:: SOURCE TEXT ::

The world celebrates New Year’s Eve with New York City as millions of people worldwide watch the countdown and famous ball drop in Times Square. But the Times Square festivities are just the beginning of what’s happening in the Big Apple this New Year’s Eve. From dramatic fireworks displays to special concerts, there is no place like New York to ring in the New Year.

Celebrate at the Cross Roads of the World > More than 750,000 people pack into the blocks surrounding Times Square (www.timessquarenyc.org, 212-768-1560) on December 31 for the famed New Year’s Eve celebration. For over 100 years, this celebration has been an annual tradition and the epitome of New Year’s celebrations. Revelers will be covered with 2,000 pounds of confetti as they watch the Waterford Crystal Ball descend atop One Times Square as the clock strikes midnight. Visitors wanting to be a part of the action should plan to arrive no later than 3pm to stake out a spot. The best places to view the Times Square celebration are along Broadway from 43rd to 50th Streets and on 7th Avenue from 43rd to 59th Streets.

:::
:: GIVEN DATA ::

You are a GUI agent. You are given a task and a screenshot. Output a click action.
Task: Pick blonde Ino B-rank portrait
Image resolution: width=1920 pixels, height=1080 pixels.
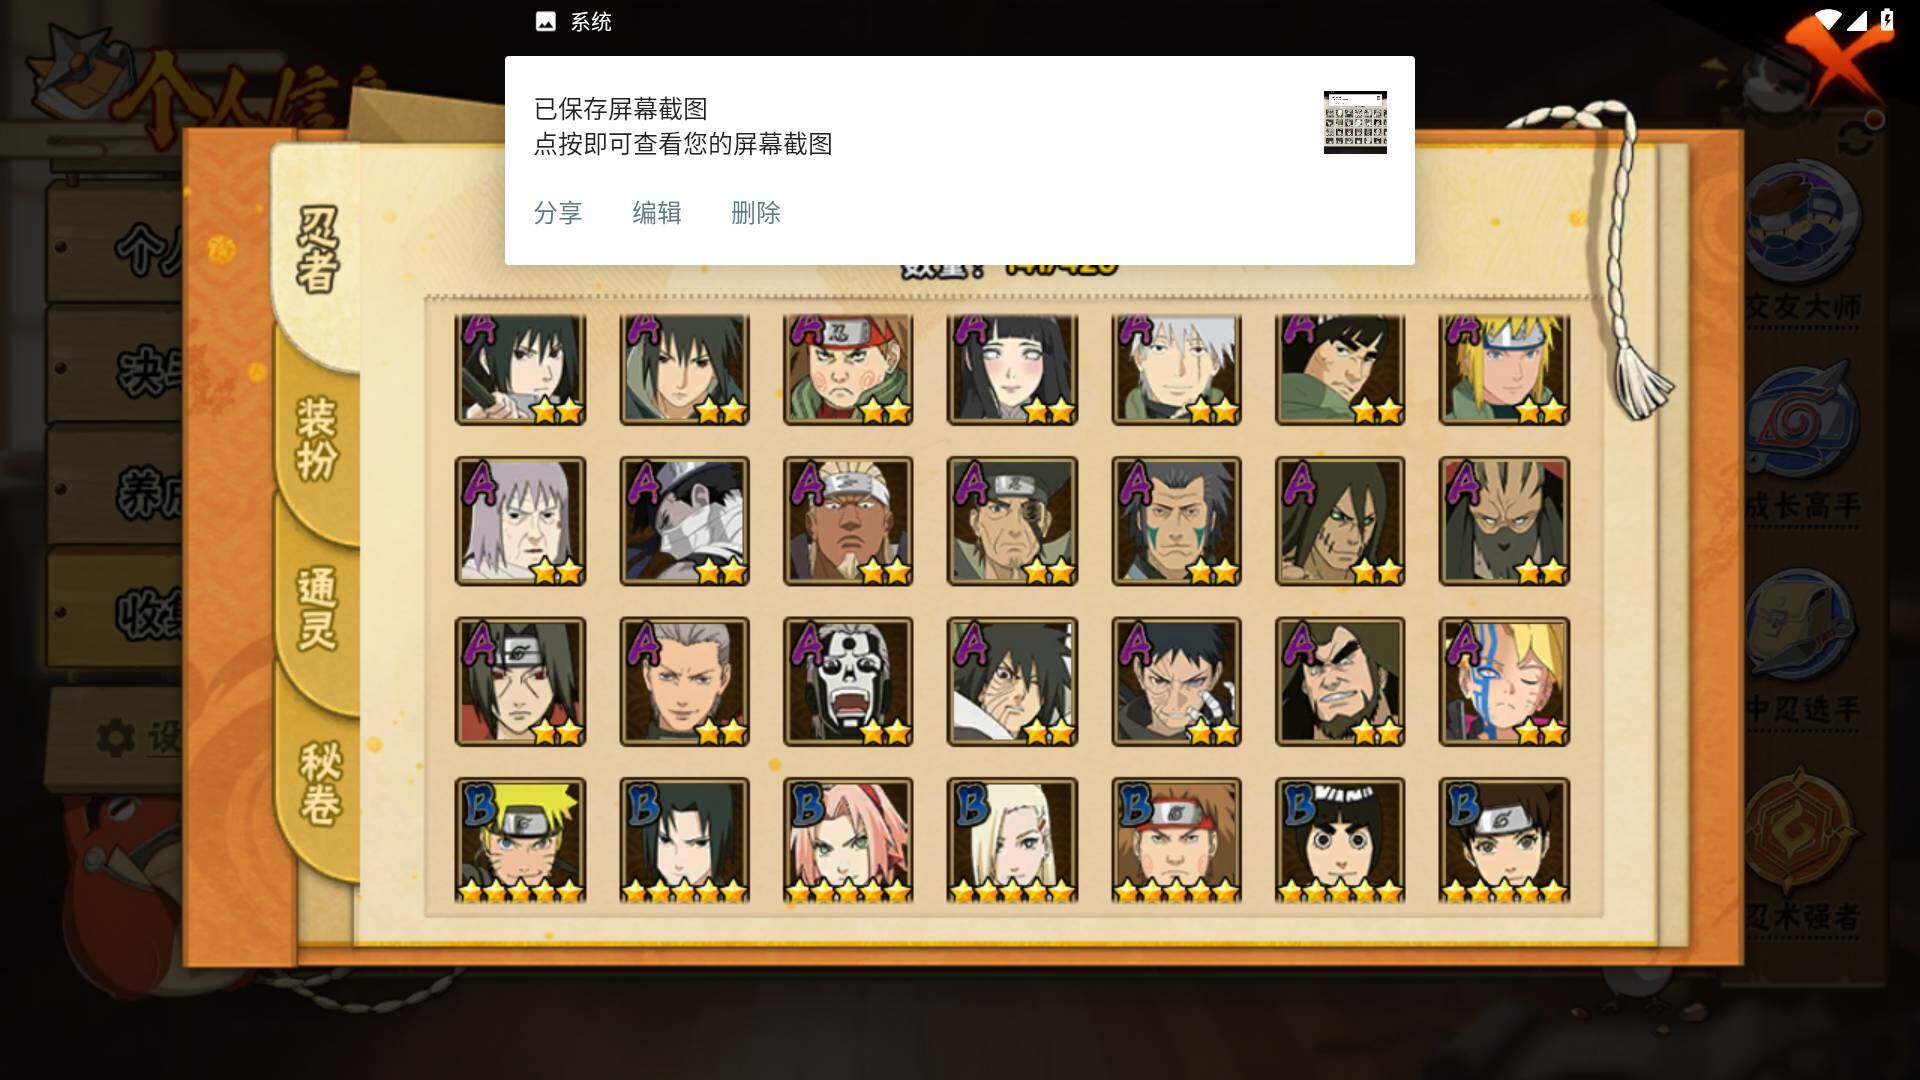pos(1012,841)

:::

## WRITTEN EXERCISE 1
From the New Year's Eve text, quote the passage that begins with the words containing "Celebrate at the" and ends with "to 59th Streets.".
## WRITTEN EXERCISE 2
According to the New Year's Eve text, by what time should visitors arrive in Times Square to claim a viewing spot?

## EXERCISE RESPONSE 1
Celebrate at the Cross Roads of the World > More than 750,000 people pack into the blocks surrounding Times Square (www.timessquarenyc.org, 212-768-1560) on December 31 for the famed New Year’s Eve celebration. For over 100 years, this celebration has been an annual tradition and the epitome of New Year’s celebrations. Revelers will be covered with 2,000 pounds of confetti as they watch the Waterford Crystal Ball descend atop One Times Square as the clock strikes midnight. Visitors wanting to be a part of the action should plan to arrive no later than 3pm to stake out a spot. The best places to view the Times Square celebration are along Broadway from 43rd to 50th Streets and on 7th Avenue from 43rd to 59th Streets.

## EXERCISE RESPONSE 2
No later than 3pm.